*** Opening AVAILABLE DATA ***

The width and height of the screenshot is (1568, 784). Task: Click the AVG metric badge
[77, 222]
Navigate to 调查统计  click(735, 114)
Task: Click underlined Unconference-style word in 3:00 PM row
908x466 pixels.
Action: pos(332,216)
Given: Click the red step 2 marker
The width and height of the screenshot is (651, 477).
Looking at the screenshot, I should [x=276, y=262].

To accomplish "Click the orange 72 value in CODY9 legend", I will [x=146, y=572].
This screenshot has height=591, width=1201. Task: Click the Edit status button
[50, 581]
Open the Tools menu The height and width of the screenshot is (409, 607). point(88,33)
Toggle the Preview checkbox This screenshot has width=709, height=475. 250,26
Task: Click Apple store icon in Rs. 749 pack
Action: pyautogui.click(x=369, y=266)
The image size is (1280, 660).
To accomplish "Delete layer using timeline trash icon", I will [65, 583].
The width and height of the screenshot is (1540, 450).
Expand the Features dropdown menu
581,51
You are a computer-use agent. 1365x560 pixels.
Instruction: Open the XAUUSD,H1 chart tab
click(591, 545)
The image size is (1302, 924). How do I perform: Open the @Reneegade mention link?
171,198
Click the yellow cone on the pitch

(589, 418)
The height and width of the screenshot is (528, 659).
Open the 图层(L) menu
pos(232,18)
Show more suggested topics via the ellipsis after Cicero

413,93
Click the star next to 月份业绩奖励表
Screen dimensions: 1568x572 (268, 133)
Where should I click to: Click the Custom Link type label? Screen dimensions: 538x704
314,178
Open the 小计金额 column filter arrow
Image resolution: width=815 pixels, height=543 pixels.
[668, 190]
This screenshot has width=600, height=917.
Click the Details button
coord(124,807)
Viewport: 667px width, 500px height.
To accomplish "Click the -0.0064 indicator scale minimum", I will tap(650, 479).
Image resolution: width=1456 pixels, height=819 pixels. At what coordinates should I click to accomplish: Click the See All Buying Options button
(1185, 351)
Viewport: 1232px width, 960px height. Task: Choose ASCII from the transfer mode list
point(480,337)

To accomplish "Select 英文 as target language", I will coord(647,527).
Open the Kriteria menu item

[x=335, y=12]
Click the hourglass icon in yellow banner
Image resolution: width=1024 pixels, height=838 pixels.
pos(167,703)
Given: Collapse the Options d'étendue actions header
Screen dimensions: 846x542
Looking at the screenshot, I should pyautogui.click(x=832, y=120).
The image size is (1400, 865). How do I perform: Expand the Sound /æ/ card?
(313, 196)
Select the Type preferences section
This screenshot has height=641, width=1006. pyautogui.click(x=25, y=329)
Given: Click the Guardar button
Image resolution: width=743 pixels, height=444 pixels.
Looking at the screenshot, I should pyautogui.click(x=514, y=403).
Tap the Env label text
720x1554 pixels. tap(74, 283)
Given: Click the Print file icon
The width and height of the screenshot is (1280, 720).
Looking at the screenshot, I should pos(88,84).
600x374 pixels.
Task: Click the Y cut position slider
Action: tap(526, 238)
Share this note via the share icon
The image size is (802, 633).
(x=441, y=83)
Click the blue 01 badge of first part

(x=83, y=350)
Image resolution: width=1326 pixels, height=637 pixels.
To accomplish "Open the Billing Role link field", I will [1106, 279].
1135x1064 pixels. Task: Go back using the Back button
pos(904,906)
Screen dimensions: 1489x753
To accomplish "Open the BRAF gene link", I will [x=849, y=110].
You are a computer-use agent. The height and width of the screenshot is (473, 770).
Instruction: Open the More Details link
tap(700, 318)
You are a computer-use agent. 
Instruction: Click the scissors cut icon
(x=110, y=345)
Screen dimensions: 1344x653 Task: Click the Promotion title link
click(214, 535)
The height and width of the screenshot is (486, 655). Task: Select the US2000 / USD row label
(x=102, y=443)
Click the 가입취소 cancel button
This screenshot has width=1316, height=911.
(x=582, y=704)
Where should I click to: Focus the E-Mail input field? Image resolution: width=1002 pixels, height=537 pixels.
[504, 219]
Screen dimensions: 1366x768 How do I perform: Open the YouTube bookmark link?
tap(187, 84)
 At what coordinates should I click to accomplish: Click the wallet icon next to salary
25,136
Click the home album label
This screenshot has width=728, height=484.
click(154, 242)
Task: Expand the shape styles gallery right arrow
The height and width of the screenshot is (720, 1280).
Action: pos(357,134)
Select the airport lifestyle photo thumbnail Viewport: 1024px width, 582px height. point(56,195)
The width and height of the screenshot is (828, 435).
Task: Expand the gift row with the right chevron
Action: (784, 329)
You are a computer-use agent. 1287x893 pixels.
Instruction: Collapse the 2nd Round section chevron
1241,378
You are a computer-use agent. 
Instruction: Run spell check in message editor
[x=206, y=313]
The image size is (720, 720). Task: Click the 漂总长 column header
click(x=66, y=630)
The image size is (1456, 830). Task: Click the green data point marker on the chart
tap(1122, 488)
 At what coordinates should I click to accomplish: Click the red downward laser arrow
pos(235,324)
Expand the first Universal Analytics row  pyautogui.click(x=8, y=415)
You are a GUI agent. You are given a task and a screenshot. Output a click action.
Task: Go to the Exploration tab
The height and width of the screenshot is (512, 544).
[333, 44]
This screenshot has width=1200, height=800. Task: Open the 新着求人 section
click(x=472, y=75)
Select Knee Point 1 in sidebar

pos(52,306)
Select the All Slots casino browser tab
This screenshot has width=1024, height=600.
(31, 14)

*** Closing AVAILABLE DATA ***

WORK TO BE COMPLETED:
Print the data in full. Match it exactly.

RESPONSE TO THE TASK:
The width and height of the screenshot is (1568, 784). Task: Click the AVG metric badge
[77, 222]
Navigate to 调查统计  click(735, 114)
Task: Click underlined Unconference-style word in 3:00 PM row
908x466 pixels.
Action: pos(332,216)
Given: Click the red step 2 marker
The width and height of the screenshot is (651, 477).
Looking at the screenshot, I should [x=276, y=262].

To accomplish "Click the orange 72 value in CODY9 legend", I will [x=146, y=572].
This screenshot has height=591, width=1201. Task: Click the Edit status button
[50, 581]
Open the Tools menu The height and width of the screenshot is (409, 607). point(88,33)
Toggle the Preview checkbox This screenshot has width=709, height=475. 250,26
Task: Click Apple store icon in Rs. 749 pack
Action: pyautogui.click(x=369, y=266)
The image size is (1280, 660).
To accomplish "Delete layer using timeline trash icon", I will [65, 583].
The width and height of the screenshot is (1540, 450).
Expand the Features dropdown menu
581,51
You are a computer-use agent. 1365x560 pixels.
Instruction: Open the XAUUSD,H1 chart tab
click(591, 545)
The image size is (1302, 924). How do I perform: Open the @Reneegade mention link?
171,198
Click the yellow cone on the pitch

(589, 418)
The height and width of the screenshot is (528, 659).
Open the 图层(L) menu
pos(232,18)
Show more suggested topics via the ellipsis after Cicero

413,93
Click the star next to 月份业绩奖励表
Screen dimensions: 1568x572 (268, 133)
Where should I click to: Click the Custom Link type label? Screen dimensions: 538x704
314,178
Open the 小计金额 column filter arrow
Image resolution: width=815 pixels, height=543 pixels.
[668, 190]
This screenshot has width=600, height=917.
Click the Details button
coord(124,807)
Viewport: 667px width, 500px height.
To accomplish "Click the -0.0064 indicator scale minimum", I will tap(650, 479).
Image resolution: width=1456 pixels, height=819 pixels. At what coordinates should I click to accomplish: Click the See All Buying Options button
(1185, 351)
Viewport: 1232px width, 960px height. Task: Choose ASCII from the transfer mode list
point(480,337)

To accomplish "Select 英文 as target language", I will coord(647,527).
Open the Kriteria menu item

[x=335, y=12]
Click the hourglass icon in yellow banner
Image resolution: width=1024 pixels, height=838 pixels.
pos(167,703)
Given: Collapse the Options d'étendue actions header
Screen dimensions: 846x542
Looking at the screenshot, I should pyautogui.click(x=832, y=120).
The image size is (1400, 865). How do I perform: Expand the Sound /æ/ card?
(313, 196)
Select the Type preferences section
This screenshot has height=641, width=1006. pyautogui.click(x=25, y=329)
Given: Click the Guardar button
Image resolution: width=743 pixels, height=444 pixels.
Looking at the screenshot, I should pyautogui.click(x=514, y=403).
Tap the Env label text
720x1554 pixels. tap(74, 283)
Given: Click the Print file icon
The width and height of the screenshot is (1280, 720).
Looking at the screenshot, I should pos(88,84).
600x374 pixels.
Task: Click the Y cut position slider
Action: tap(526, 238)
Share this note via the share icon
The image size is (802, 633).
(x=441, y=83)
Click the blue 01 badge of first part

(x=83, y=350)
Image resolution: width=1326 pixels, height=637 pixels.
To accomplish "Open the Billing Role link field", I will [1106, 279].
1135x1064 pixels. Task: Go back using the Back button
pos(904,906)
Screen dimensions: 1489x753
To accomplish "Open the BRAF gene link", I will [x=849, y=110].
You are a computer-use agent. The height and width of the screenshot is (473, 770).
Instruction: Open the More Details link
tap(700, 318)
You are a computer-use agent. 
Instruction: Click the scissors cut icon
(x=110, y=345)
Screen dimensions: 1344x653 Task: Click the Promotion title link
click(214, 535)
The height and width of the screenshot is (486, 655). Task: Select the US2000 / USD row label
(x=102, y=443)
Click the 가입취소 cancel button
This screenshot has width=1316, height=911.
(x=582, y=704)
Where should I click to: Focus the E-Mail input field? Image resolution: width=1002 pixels, height=537 pixels.
[504, 219]
Screen dimensions: 1366x768 How do I perform: Open the YouTube bookmark link?
tap(187, 84)
 At what coordinates should I click to accomplish: Click the wallet icon next to salary
25,136
Click the home album label
This screenshot has width=728, height=484.
click(154, 242)
Task: Expand the shape styles gallery right arrow
The height and width of the screenshot is (720, 1280).
Action: pos(357,134)
Select the airport lifestyle photo thumbnail Viewport: 1024px width, 582px height. point(56,195)
The width and height of the screenshot is (828, 435).
Task: Expand the gift row with the right chevron
Action: (784, 329)
You are a computer-use agent. 1287x893 pixels.
Instruction: Collapse the 2nd Round section chevron
1241,378
You are a computer-use agent. 
Instruction: Run spell check in message editor
[x=206, y=313]
The image size is (720, 720). Task: Click the 漂总长 column header
click(x=66, y=630)
The image size is (1456, 830). Task: Click the green data point marker on the chart
tap(1122, 488)
 At what coordinates should I click to accomplish: Click the red downward laser arrow
pos(235,324)
Expand the first Universal Analytics row  pyautogui.click(x=8, y=415)
You are a GUI agent. You are given a task and a screenshot. Output a click action.
Task: Go to the Exploration tab
The height and width of the screenshot is (512, 544).
[333, 44]
This screenshot has width=1200, height=800. Task: Open the 新着求人 section
click(x=472, y=75)
Select Knee Point 1 in sidebar

pos(52,306)
Select the All Slots casino browser tab
This screenshot has width=1024, height=600.
(31, 14)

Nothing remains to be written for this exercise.